+1 for a 0.15.0 before 1.0 if we go ahead with this.
I'm curious to hear other's thoughts about compatibility. I think we
should avoid breaking backwards compatibility if possible. It's common
for apps/libs to be pinned on specific Arrow versions, and I worry it'd
cause a lot of work for downstream devs to audit their tool suite for
full Arrow binary compatibility (and/or require their customers to do
the same).
Could we detect the 4-byte length, incur a penalty copying the memory to
an aligned buffer, then continue consuming the stream? (It's probably
fine if we only write the 8-byte length, since consumers on olderĀ
versions of Arrow could slice from the 4th byte before passing a buffer
to the reader).
I've always understood the metadata to be a few dozen/hundred KB, a
small percentage of the total message size. I could be underestimating
the ratios though -- is it common to have tables w/ 1000+ columns? I've
seen a few reports like that in cuDF, but I'm curious to hear
Jacques'/Dremio's experience too.
If copying is feasible, it doesn't seem so bad a trade-off to maintain
backwards-compatibility. As libraries and consumers upgrade their Arrow
dependencies, the 4-byte length will be less and less common, and
they'll be less likely to pay the cost.
On 7/23/19 2:22 AM, Uwe L. Korn wrote:
It is also a good way to test the change in public. We don't want to adjust something
like this anymore in a 1.0.0 release. Already doing this in 0.15.0 and then maybe doing
adjustments due to issues that appear "in the wild" is psychologically the
easier way. There is a lot of thinking of users bound with the magic 1.0, thus I would
plan to minimize what is changed between 1.0 and pre-1.0. This also should save us
maintainers some time as I would expect different behaviour in bug reports between 1.0
and pre-1.0 issues.
Uwe
On Tue, Jul 23, 2019, at 7:52 AM, Micah Kornfield wrote:
I think the main reason to do a release before 1.0.0 is if we want to make
the change that would give a good error message for forward incompatibility
(I think this could be done as 0.14.2 since it would just be clarifying an
error message). Otherwise, I think including it in 1.0.0 would be fine
(its still not clear to me if there is consensus to fix the issue).
Thanks,
Micah
On Monday, July 22, 2019, Wes McKinney <wesmck...@gmail.com> wrote:
I'd be satisfied with fixing the Flatbuffer alignment issue either in
a 0.15.0 or 1.0.0. In the interest of expediency, though, making a
0.15.0 with this change sooner rather than later might be prudent.

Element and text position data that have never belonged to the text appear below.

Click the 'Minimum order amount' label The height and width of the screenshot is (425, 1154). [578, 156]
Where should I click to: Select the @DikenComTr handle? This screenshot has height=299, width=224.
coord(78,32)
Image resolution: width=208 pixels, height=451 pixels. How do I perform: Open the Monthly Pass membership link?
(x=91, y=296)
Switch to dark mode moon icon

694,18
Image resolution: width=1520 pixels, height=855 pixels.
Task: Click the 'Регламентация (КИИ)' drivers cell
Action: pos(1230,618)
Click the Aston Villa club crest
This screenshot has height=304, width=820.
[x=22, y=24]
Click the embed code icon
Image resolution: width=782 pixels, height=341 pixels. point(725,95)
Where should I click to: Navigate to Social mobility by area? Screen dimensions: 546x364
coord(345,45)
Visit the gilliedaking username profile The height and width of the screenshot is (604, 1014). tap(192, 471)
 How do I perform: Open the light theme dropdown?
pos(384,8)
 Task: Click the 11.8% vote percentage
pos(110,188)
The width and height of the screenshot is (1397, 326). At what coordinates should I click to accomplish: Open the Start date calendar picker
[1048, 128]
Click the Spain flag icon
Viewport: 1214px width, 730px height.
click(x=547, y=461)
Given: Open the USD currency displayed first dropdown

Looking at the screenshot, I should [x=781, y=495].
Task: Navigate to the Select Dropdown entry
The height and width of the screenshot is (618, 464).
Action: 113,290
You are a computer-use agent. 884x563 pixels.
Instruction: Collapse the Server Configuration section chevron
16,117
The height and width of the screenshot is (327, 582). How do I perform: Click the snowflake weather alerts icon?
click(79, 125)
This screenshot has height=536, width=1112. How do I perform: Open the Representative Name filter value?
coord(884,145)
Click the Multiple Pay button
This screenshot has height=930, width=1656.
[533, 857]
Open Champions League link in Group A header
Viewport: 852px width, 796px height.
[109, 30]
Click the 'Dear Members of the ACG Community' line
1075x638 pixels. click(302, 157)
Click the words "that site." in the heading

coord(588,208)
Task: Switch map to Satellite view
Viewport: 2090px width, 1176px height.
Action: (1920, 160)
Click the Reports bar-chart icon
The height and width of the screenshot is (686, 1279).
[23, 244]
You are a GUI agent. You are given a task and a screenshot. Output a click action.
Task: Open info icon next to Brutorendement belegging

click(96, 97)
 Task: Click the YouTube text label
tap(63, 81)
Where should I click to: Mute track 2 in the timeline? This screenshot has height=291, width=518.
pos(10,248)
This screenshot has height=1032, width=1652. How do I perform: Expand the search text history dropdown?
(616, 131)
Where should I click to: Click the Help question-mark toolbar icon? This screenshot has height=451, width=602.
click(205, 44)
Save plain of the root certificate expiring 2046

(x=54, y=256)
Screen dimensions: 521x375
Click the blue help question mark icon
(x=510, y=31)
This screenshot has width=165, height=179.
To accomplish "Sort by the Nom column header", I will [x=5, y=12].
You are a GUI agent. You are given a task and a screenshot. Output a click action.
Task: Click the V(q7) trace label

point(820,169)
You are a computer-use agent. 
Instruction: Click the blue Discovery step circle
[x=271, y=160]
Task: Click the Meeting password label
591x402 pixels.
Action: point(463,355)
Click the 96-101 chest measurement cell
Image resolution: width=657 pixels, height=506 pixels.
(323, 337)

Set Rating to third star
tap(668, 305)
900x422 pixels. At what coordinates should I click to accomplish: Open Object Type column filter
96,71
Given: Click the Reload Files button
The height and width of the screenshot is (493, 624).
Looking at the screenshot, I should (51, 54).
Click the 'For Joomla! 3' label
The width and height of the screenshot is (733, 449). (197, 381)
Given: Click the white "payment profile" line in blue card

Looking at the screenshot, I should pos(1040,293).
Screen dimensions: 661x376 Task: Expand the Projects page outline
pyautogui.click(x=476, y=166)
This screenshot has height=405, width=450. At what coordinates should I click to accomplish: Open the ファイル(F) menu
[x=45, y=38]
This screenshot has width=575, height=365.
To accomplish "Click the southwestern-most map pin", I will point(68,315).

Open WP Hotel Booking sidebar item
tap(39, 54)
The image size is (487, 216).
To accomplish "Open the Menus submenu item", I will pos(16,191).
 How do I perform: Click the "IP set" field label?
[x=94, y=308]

On Mon, Jul 22, 2019 at 12:35 PM Antoine Pitrou <anto...@python.org>
wrote:
Hello,
Recently we've discussed breaking the IPC format to fix a long-standing
alignment issue. See this discussion:
https://lists.apache.org/thread.html/8cea56f2069710ac128ff9129c744f0ef96a3e33a4d79d7e820019af@%3Cdev.arrow.apache.org%3E
Should we first do a 0.15.0 in order to get those format fixes right?
Once that is fine and settled we can move to the 1.0.0 release?
Regards
Antoine.